Activity:
Isolate every line in the data with the string "agent" and copy it.

Dataset entries:
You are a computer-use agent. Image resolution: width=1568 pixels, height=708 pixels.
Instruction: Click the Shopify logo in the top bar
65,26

---

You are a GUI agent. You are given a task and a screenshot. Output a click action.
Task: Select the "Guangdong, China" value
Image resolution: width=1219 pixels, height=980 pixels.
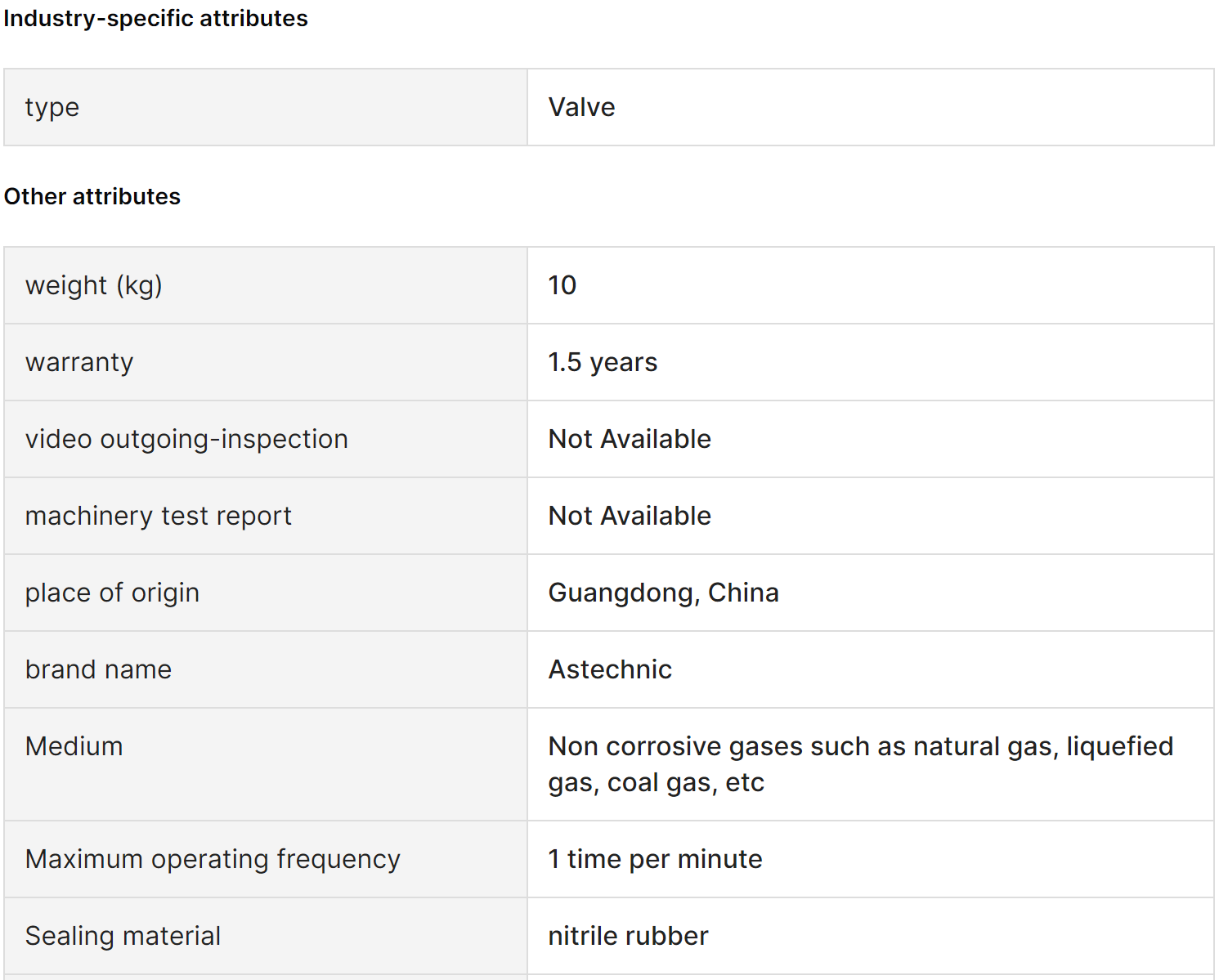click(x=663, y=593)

Answer to this task:
You are a computer-use agent. Image resolution: width=1568 pixels, height=708 pixels.
You are a GUI agent. You are given a task and a screenshot. Output a click action.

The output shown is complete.